What is Azure Data Catalog?
Important
Azure Data Catalog is being retired on May 15, 2024.
New Azure Data Catalog accounts can no longer be created.
For data catalog features, please use the Microsoft Purview service, which offers unified data governance for your entire data estate.
If you're already using Azure Data Catalog, you'll need to create a migration plan for your organization to move to Microsoft Purview by May 15, 2024.
Azure Data Catalog is a fully managed cloud service that lets users discover the data sources they need and understand the data sources they find. At the same time, Data Catalog helps organizations get more value from their existing investments.
With Data Catalog, any user (analyst, data scientist, or developer) can discover, understand, and consume data sources in their data landscape. Data Catalog includes a crowdsourcing model of metadata and annotations, so everyone can contribute to making data discoverable and useable. It's a single, central place for all of an organization's users to contribute their knowledge and build a community and culture of data.
Discovery challenges for data consumers
Traditionally, discovering enterprise data sources has been an organic process based on tribal knowledge. For companies that want to get the most value from their information assets, this approach presents many challenges:
- Users might not know that a data source exists unless they come into contact with it as part of another process. There's no central location where data sources are registered.
- Unless users know the location of a data source, they can’t connect to the data by using a client application. Data-consumption experiences require users to know the connection string or path.
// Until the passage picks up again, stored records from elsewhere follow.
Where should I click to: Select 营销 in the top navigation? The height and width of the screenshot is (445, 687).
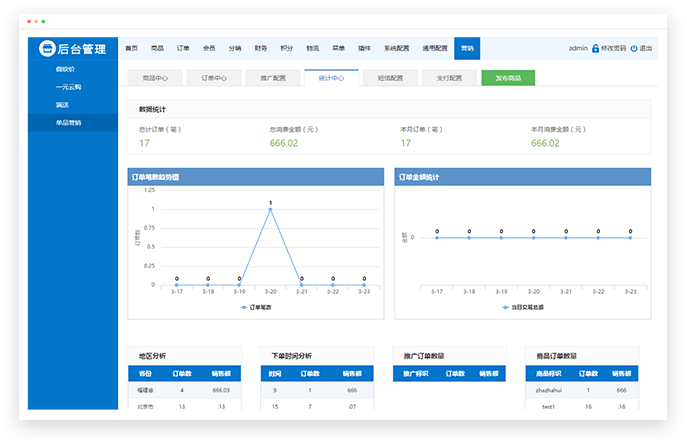coord(466,48)

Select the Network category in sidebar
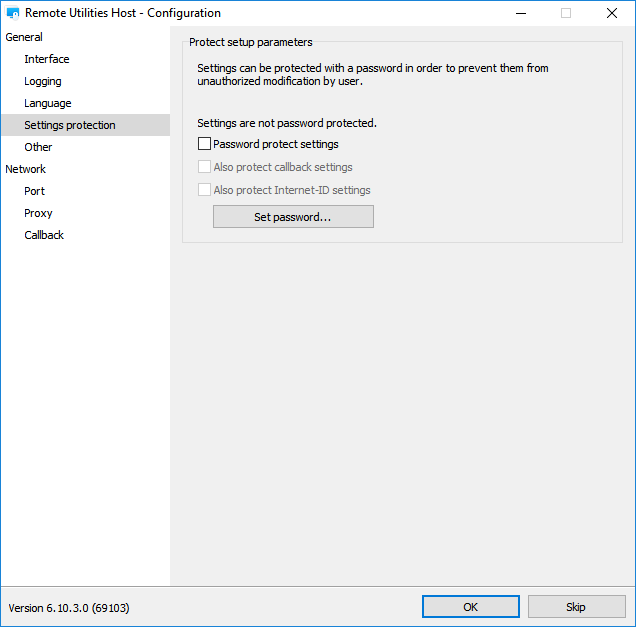tap(26, 169)
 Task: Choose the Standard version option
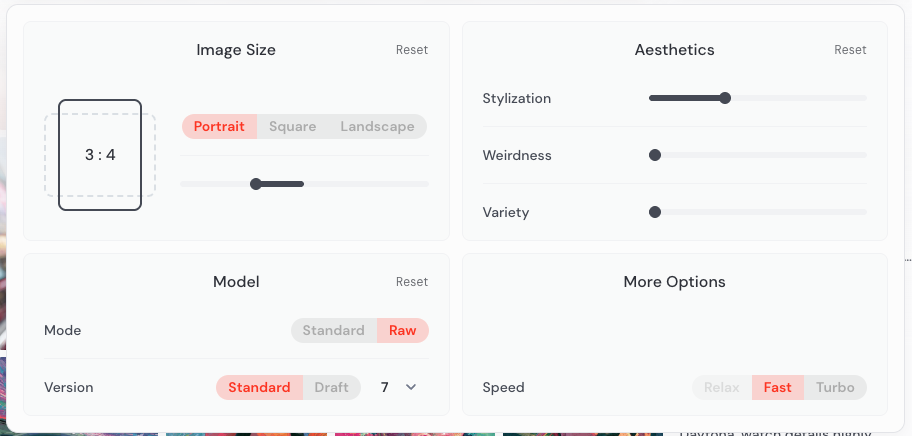pos(259,388)
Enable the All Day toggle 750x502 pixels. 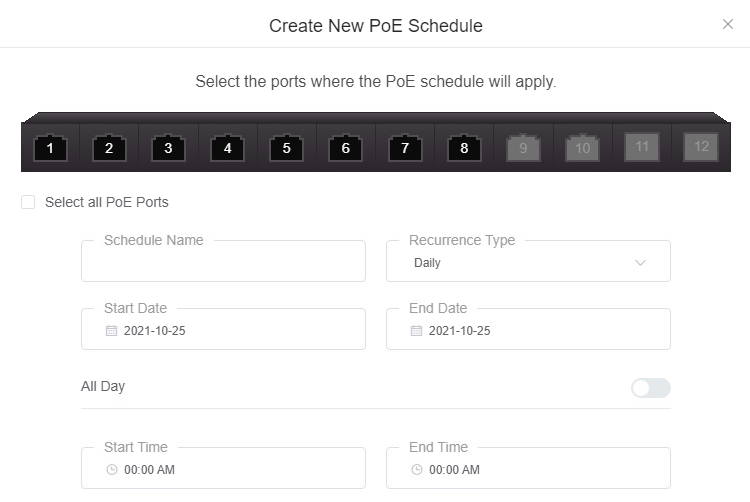[651, 388]
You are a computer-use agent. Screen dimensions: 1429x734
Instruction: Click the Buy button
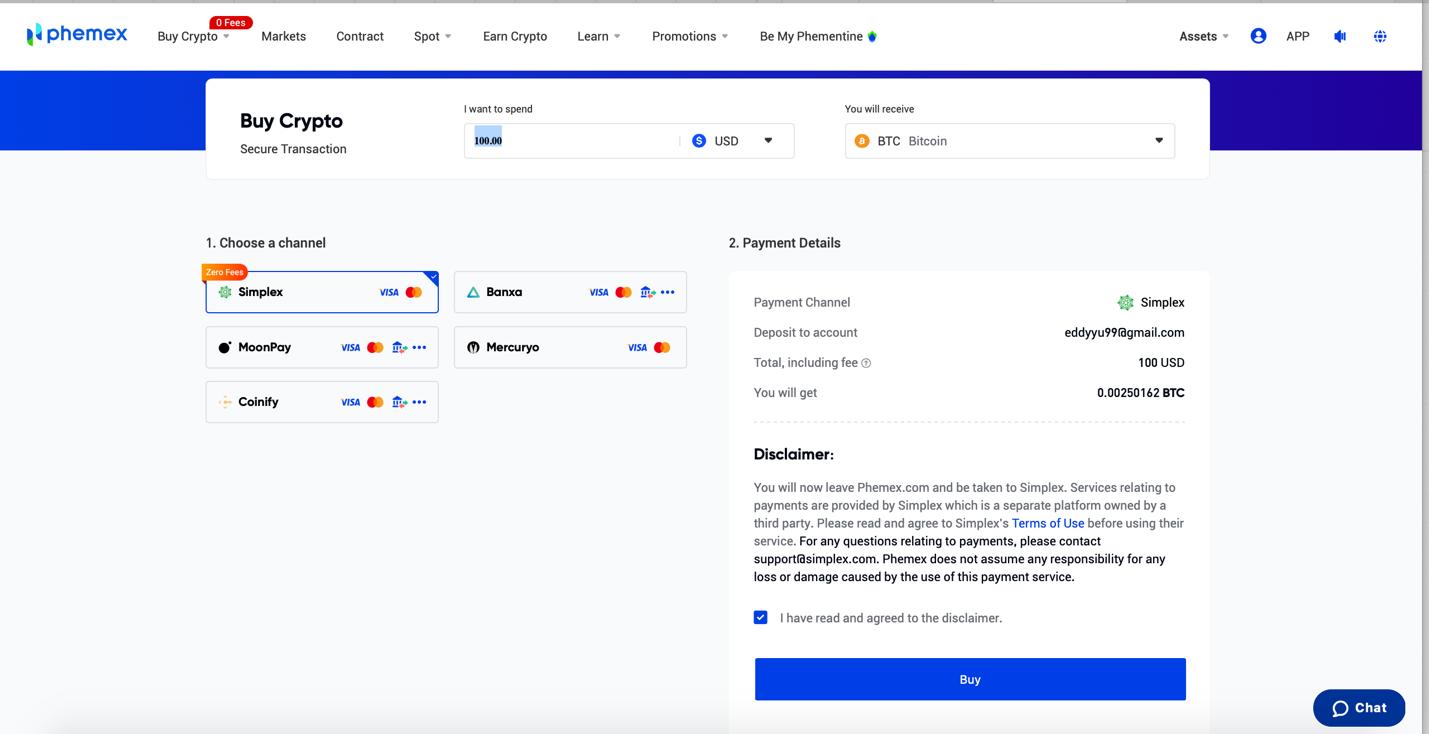tap(969, 679)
- Unless users know the location of a data source's documentation, they can’t understand the intended uses of the data. Data sources and documentation might live in various places and be consumed through various experiences.
- If users have questions about an information asset, they must locate the expert or team that's responsible for the data and engage them offline. There's no explicit connection between data and the experts that have perspectives on its use.
- Unless users understand the process for requesting access to the data source, discovering the data source and its documentation still doesn't help them access the data.
Discovery challenges for data producers
Although data consumers face the previously mentioned challenges, users who are responsible for producing and maintaining information assets face challenges of their own:
- Annotating data sources with descriptive metadata is often a lost effort. Client applications typically ignore descriptions that are stored in the data source.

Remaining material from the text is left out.